** What you should do **
Please transcribe every line of the listing below, keeping each character, space and line break as it appears.

** Data **
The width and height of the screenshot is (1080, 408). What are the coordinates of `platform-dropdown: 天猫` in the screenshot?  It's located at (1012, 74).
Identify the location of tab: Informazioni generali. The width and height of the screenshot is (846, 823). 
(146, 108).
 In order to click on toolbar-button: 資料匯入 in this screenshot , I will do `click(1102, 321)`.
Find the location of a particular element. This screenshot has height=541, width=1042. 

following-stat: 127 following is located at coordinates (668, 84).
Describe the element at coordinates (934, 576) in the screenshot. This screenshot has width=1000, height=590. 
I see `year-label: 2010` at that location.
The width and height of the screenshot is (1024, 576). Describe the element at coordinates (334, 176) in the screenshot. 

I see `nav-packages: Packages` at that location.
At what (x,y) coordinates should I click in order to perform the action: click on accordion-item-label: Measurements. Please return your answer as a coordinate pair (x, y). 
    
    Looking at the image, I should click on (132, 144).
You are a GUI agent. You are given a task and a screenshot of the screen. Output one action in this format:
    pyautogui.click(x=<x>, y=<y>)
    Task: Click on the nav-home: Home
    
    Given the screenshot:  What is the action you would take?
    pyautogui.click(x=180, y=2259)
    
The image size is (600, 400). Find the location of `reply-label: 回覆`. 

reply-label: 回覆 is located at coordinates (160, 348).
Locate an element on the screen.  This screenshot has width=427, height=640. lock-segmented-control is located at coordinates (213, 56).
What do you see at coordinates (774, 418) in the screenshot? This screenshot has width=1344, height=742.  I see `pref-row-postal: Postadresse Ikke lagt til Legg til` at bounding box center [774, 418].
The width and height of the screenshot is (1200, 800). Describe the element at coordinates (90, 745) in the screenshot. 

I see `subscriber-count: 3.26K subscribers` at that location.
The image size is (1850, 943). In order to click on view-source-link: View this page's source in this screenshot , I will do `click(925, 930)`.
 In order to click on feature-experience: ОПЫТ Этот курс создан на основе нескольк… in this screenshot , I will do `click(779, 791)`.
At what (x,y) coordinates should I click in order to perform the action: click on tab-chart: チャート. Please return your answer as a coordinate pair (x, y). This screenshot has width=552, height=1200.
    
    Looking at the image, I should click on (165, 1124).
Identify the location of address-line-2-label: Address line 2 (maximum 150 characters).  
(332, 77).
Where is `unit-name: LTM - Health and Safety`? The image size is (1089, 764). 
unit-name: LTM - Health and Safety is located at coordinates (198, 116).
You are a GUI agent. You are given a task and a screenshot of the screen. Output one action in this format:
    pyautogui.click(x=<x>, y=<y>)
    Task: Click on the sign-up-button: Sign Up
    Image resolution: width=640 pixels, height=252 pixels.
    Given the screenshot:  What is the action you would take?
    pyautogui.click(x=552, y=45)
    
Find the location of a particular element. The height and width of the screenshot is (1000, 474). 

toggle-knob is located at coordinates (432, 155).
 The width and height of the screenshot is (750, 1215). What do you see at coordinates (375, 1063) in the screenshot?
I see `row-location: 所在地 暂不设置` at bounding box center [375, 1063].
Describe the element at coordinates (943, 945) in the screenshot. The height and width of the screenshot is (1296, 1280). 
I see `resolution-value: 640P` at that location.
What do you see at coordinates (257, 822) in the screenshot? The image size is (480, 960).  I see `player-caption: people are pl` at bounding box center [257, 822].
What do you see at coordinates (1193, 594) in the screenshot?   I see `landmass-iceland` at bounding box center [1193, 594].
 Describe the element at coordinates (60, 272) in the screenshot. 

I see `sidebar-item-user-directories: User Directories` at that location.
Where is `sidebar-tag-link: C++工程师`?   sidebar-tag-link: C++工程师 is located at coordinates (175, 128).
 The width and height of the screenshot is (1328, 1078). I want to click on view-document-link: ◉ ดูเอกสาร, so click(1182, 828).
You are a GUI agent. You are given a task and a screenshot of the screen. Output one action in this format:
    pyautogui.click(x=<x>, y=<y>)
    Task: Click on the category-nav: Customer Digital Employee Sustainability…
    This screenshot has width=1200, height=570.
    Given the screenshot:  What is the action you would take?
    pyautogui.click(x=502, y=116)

** Result below **
The width and height of the screenshot is (1080, 408). What are the coordinates of `platform-dropdown: 天猫` in the screenshot?  It's located at (1012, 74).
Identify the location of tab: Informazioni generali. The width and height of the screenshot is (846, 823). 
(146, 108).
 In order to click on toolbar-button: 資料匯入 in this screenshot , I will do `click(1102, 321)`.
Find the location of a particular element. This screenshot has height=541, width=1042. 

following-stat: 127 following is located at coordinates (668, 84).
Describe the element at coordinates (934, 576) in the screenshot. This screenshot has width=1000, height=590. 
I see `year-label: 2010` at that location.
The width and height of the screenshot is (1024, 576). Describe the element at coordinates (334, 176) in the screenshot. 

I see `nav-packages: Packages` at that location.
At what (x,y) coordinates should I click in order to perform the action: click on accordion-item-label: Measurements. Please return your answer as a coordinate pair (x, y). 
    
    Looking at the image, I should click on (132, 144).
You are a GUI agent. You are given a task and a screenshot of the screen. Output one action in this format:
    pyautogui.click(x=<x>, y=<y>)
    Task: Click on the nav-home: Home
    
    Given the screenshot:  What is the action you would take?
    pyautogui.click(x=180, y=2259)
    
The image size is (600, 400). Find the location of `reply-label: 回覆`. 

reply-label: 回覆 is located at coordinates (160, 348).
Locate an element on the screen.  This screenshot has width=427, height=640. lock-segmented-control is located at coordinates (213, 56).
What do you see at coordinates (774, 418) in the screenshot? This screenshot has width=1344, height=742.  I see `pref-row-postal: Postadresse Ikke lagt til Legg til` at bounding box center [774, 418].
The width and height of the screenshot is (1200, 800). Describe the element at coordinates (90, 745) in the screenshot. 

I see `subscriber-count: 3.26K subscribers` at that location.
The image size is (1850, 943). In order to click on view-source-link: View this page's source in this screenshot , I will do `click(925, 930)`.
 In order to click on feature-experience: ОПЫТ Этот курс создан на основе нескольк… in this screenshot , I will do `click(779, 791)`.
At what (x,y) coordinates should I click in order to perform the action: click on tab-chart: チャート. Please return your answer as a coordinate pair (x, y). This screenshot has width=552, height=1200.
    
    Looking at the image, I should click on (165, 1124).
Identify the location of address-line-2-label: Address line 2 (maximum 150 characters).  
(332, 77).
Where is `unit-name: LTM - Health and Safety`? The image size is (1089, 764). 
unit-name: LTM - Health and Safety is located at coordinates (198, 116).
You are a GUI agent. You are given a task and a screenshot of the screen. Output one action in this format:
    pyautogui.click(x=<x>, y=<y>)
    Task: Click on the sign-up-button: Sign Up
    Image resolution: width=640 pixels, height=252 pixels.
    Given the screenshot:  What is the action you would take?
    pyautogui.click(x=552, y=45)
    
Find the location of a particular element. The height and width of the screenshot is (1000, 474). 

toggle-knob is located at coordinates (432, 155).
 The width and height of the screenshot is (750, 1215). What do you see at coordinates (375, 1063) in the screenshot?
I see `row-location: 所在地 暂不设置` at bounding box center [375, 1063].
Describe the element at coordinates (943, 945) in the screenshot. The height and width of the screenshot is (1296, 1280). 
I see `resolution-value: 640P` at that location.
What do you see at coordinates (257, 822) in the screenshot? The image size is (480, 960).  I see `player-caption: people are pl` at bounding box center [257, 822].
What do you see at coordinates (1193, 594) in the screenshot?   I see `landmass-iceland` at bounding box center [1193, 594].
 Describe the element at coordinates (60, 272) in the screenshot. 

I see `sidebar-item-user-directories: User Directories` at that location.
Where is `sidebar-tag-link: C++工程师`?   sidebar-tag-link: C++工程师 is located at coordinates (175, 128).
 The width and height of the screenshot is (1328, 1078). I want to click on view-document-link: ◉ ดูเอกสาร, so click(1182, 828).
You are a GUI agent. You are given a task and a screenshot of the screen. Output one action in this format:
    pyautogui.click(x=<x>, y=<y>)
    Task: Click on the category-nav: Customer Digital Employee Sustainability…
    This screenshot has width=1200, height=570.
    Given the screenshot:  What is the action you would take?
    pyautogui.click(x=502, y=116)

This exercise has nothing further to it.